#### PROVIDED MATERIAL ####
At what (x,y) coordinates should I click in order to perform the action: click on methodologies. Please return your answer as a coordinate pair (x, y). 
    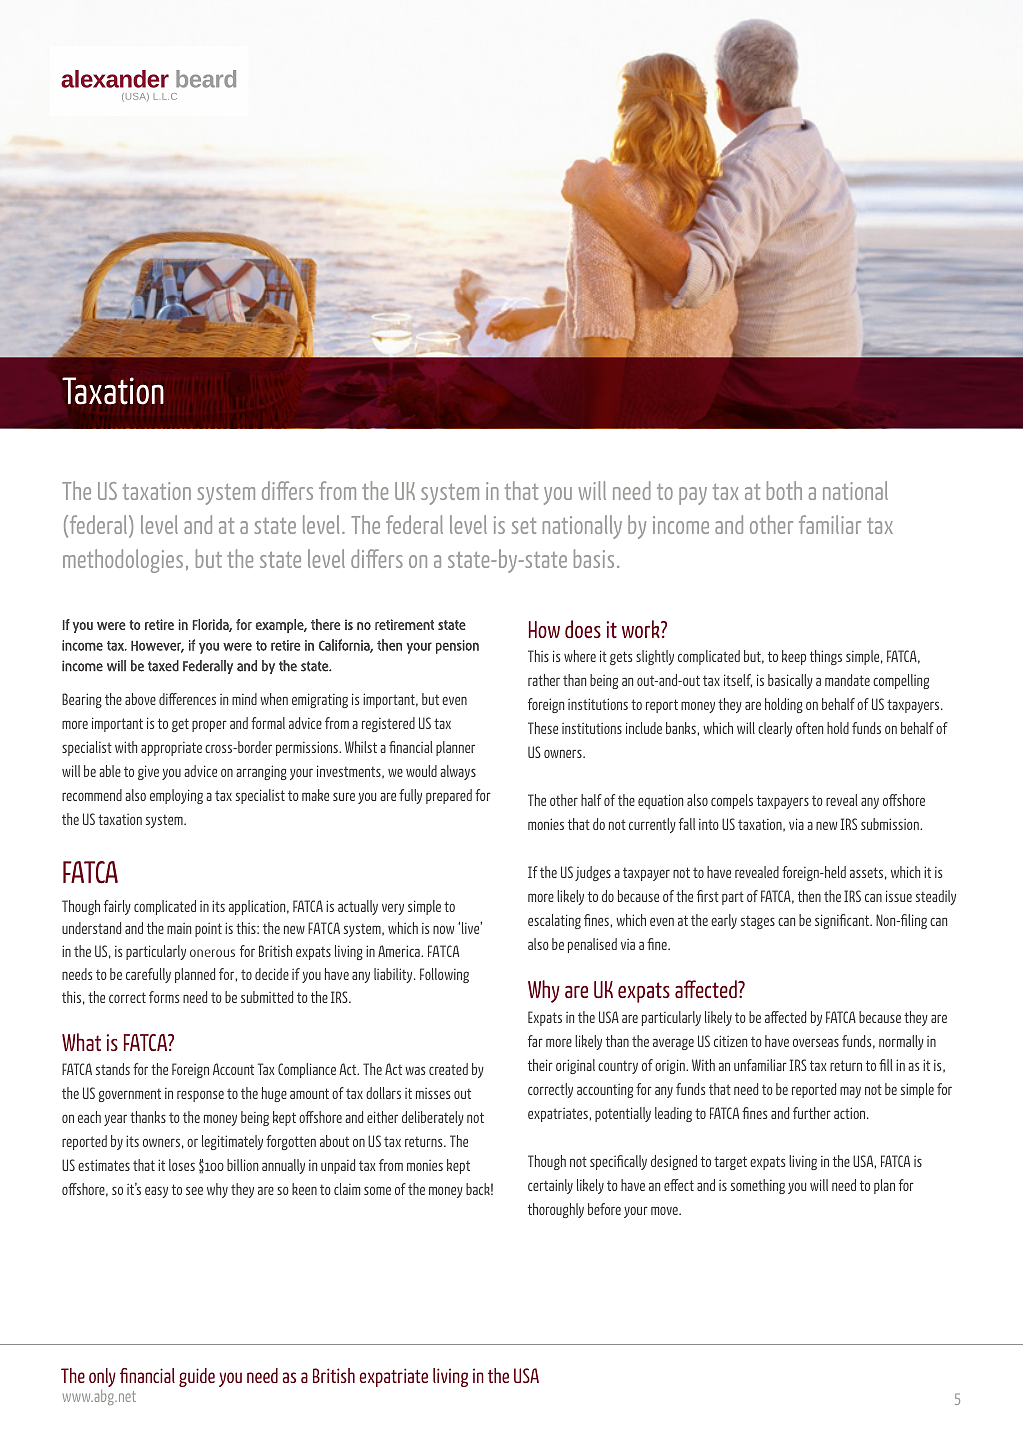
####
#### PROVIDED MATERIAL ####
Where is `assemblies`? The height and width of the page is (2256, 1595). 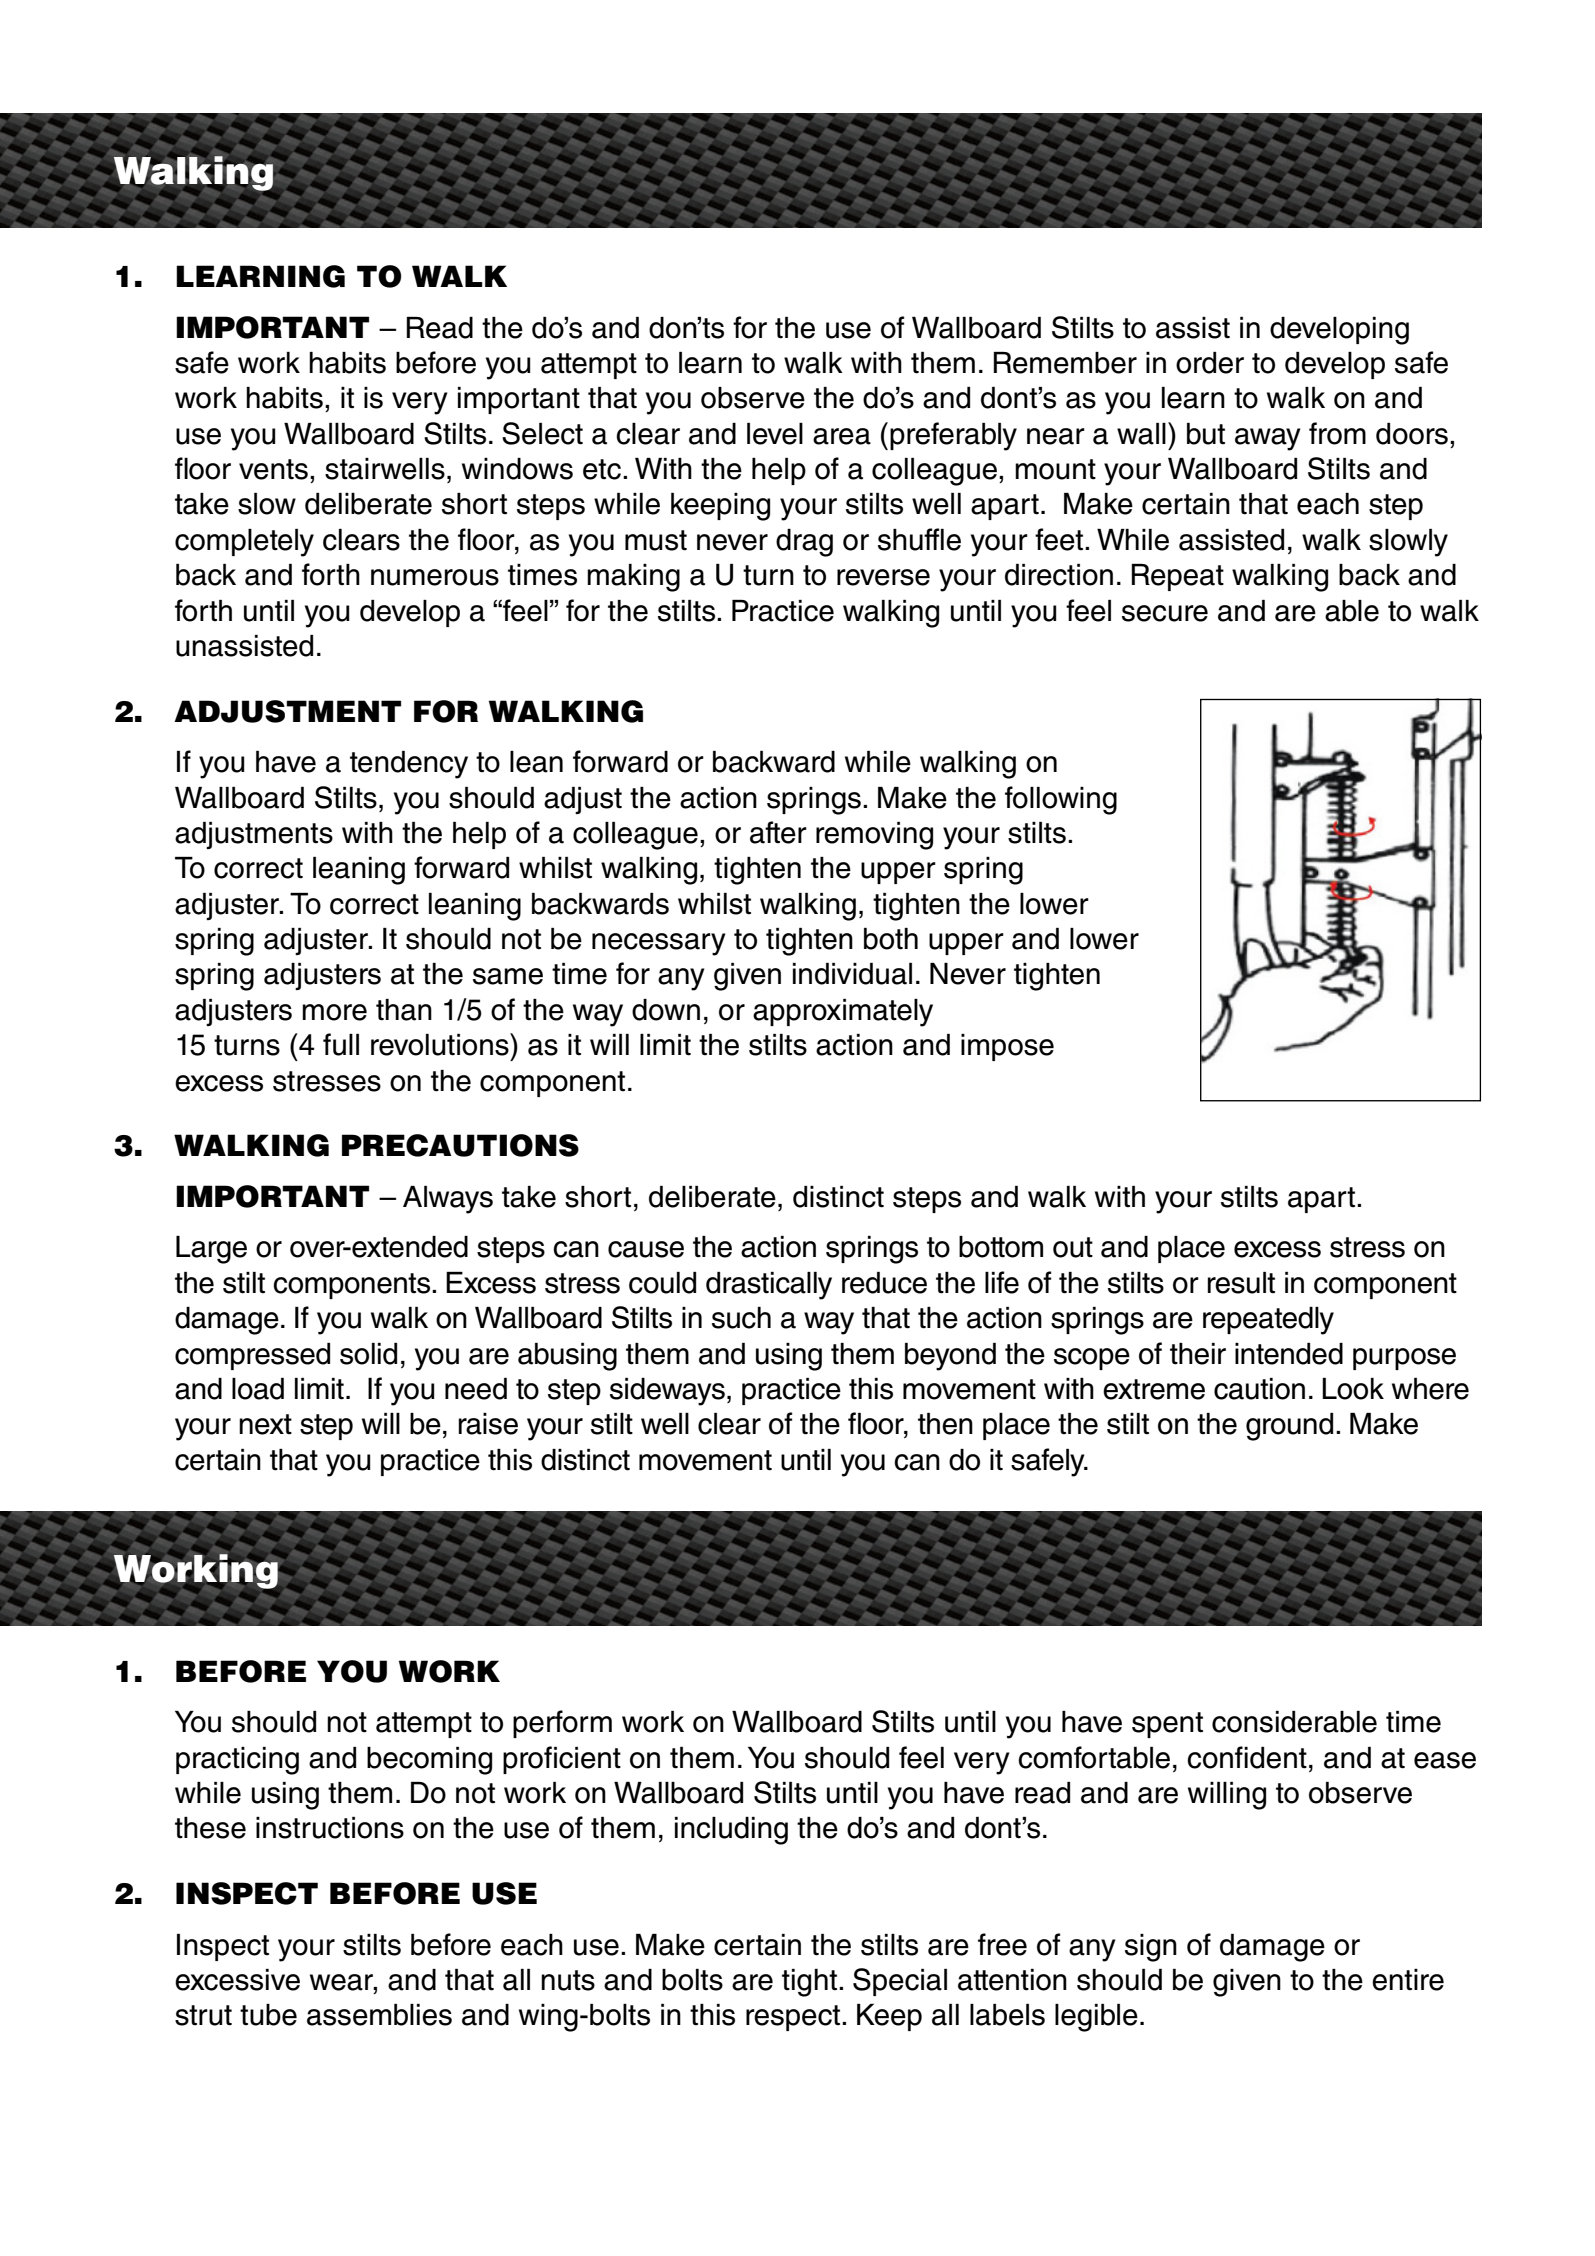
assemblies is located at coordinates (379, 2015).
####
#### PROVIDED MATERIAL ####
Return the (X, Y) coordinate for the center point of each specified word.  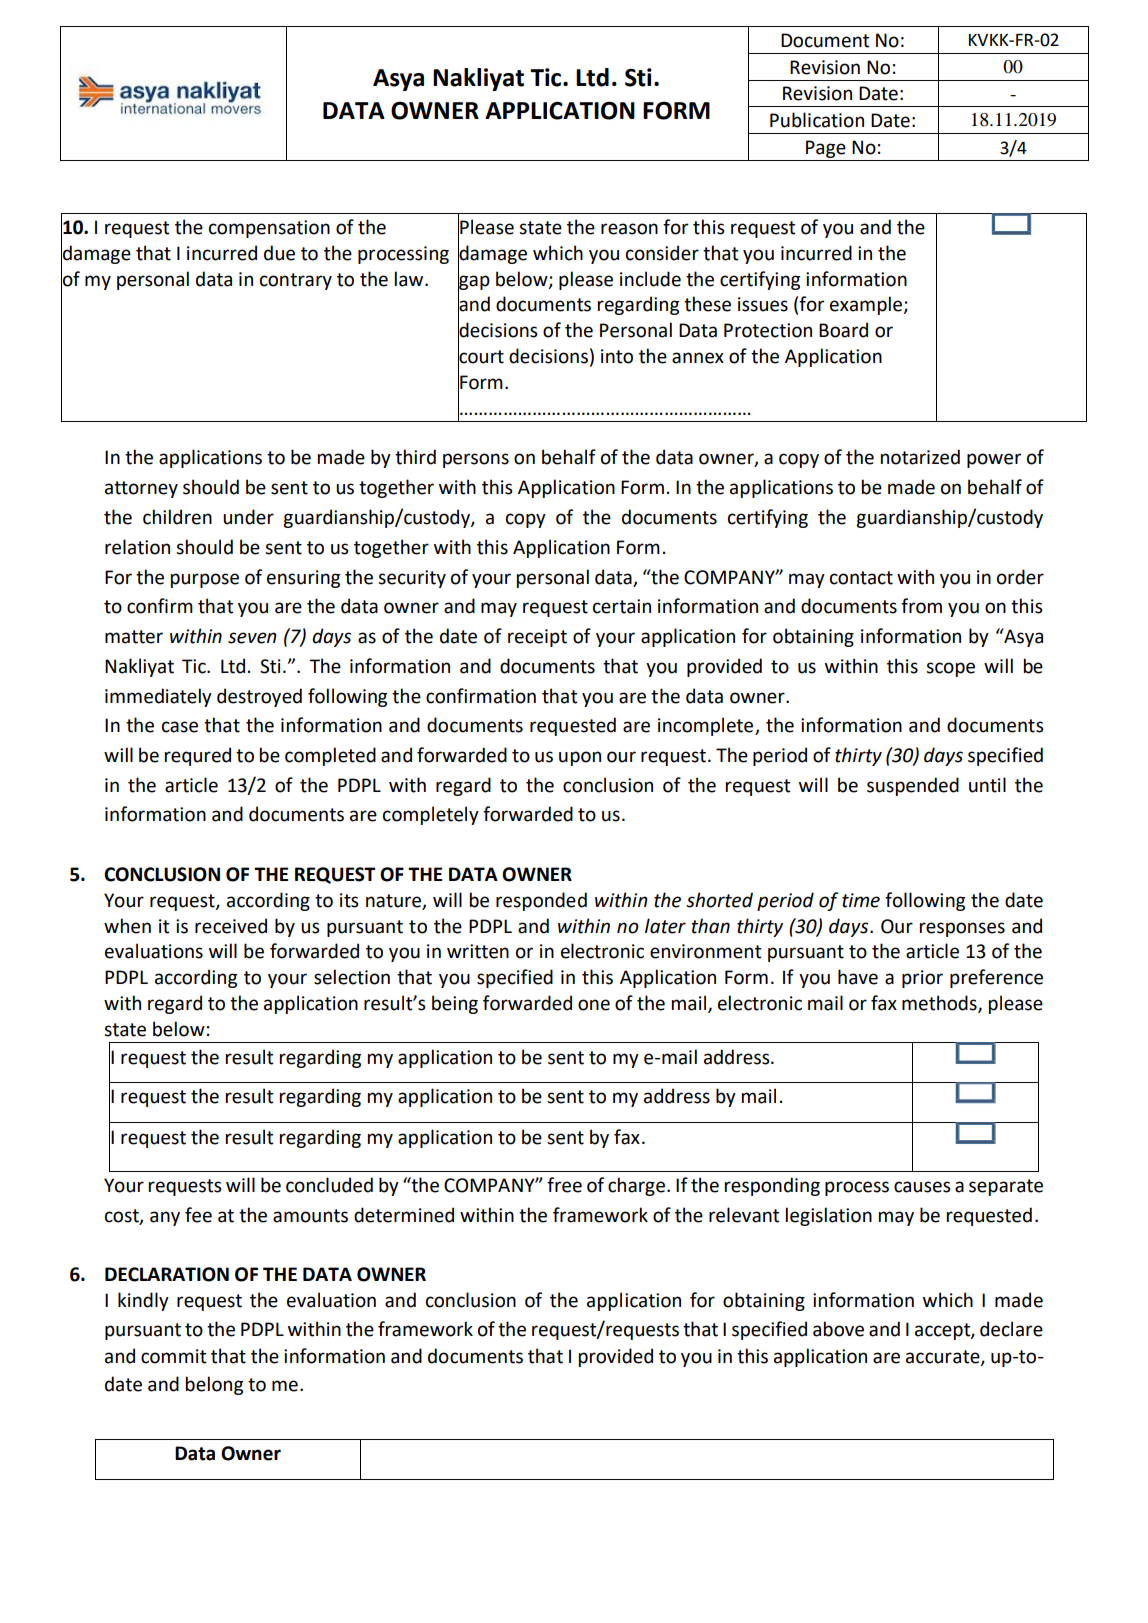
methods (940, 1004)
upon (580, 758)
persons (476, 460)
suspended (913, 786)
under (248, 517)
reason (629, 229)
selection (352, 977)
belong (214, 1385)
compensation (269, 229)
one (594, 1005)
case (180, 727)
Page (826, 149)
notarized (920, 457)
####
* **TASK OBJECTIVE**: Reproduce the lines between the one holding "reason (629, 229)" and the one holding "notarized (920, 457)", inclusive.

* **REPLY**:
reason (629, 229)
selection (352, 977)
belong (214, 1385)
compensation (269, 229)
one (594, 1005)
case (180, 727)
Page (826, 149)
notarized (920, 457)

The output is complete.